┌─ DATA SHOWN

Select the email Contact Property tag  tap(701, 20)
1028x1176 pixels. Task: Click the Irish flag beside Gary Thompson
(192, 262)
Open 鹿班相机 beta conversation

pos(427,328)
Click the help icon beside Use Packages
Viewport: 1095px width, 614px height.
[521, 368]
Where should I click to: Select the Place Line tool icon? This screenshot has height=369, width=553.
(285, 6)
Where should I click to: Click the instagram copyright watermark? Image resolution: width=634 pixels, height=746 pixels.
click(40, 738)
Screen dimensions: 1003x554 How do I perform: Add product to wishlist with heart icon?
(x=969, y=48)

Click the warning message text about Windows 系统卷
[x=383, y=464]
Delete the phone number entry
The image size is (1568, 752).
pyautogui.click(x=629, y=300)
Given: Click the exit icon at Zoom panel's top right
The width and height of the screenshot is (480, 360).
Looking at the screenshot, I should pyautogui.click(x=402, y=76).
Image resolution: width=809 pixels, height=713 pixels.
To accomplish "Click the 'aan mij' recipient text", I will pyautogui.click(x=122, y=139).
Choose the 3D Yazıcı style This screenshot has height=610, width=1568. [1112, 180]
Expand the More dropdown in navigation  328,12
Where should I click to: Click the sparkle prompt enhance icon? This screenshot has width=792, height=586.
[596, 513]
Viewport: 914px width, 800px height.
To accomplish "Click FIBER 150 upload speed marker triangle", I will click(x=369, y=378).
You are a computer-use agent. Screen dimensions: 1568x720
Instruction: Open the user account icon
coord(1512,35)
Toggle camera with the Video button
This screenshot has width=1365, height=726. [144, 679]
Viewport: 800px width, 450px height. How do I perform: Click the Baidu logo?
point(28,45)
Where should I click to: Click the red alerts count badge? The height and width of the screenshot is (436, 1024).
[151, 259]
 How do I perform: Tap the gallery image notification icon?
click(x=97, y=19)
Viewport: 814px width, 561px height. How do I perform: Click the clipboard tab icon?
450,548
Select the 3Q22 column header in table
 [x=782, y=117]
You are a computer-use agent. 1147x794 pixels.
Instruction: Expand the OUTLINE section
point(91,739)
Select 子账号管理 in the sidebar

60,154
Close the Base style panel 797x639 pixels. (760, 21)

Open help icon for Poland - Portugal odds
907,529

└─

### EXERCISE INSTRUCTIONS
Copy every line above in which the string "will" shows up.

### RESULT FOR THIS EXERCISE
To accomplish "Click the 'aan mij' recipient text", I will pyautogui.click(x=122, y=139).
To accomplish "Click FIBER 150 upload speed marker triangle", I will click(x=369, y=378).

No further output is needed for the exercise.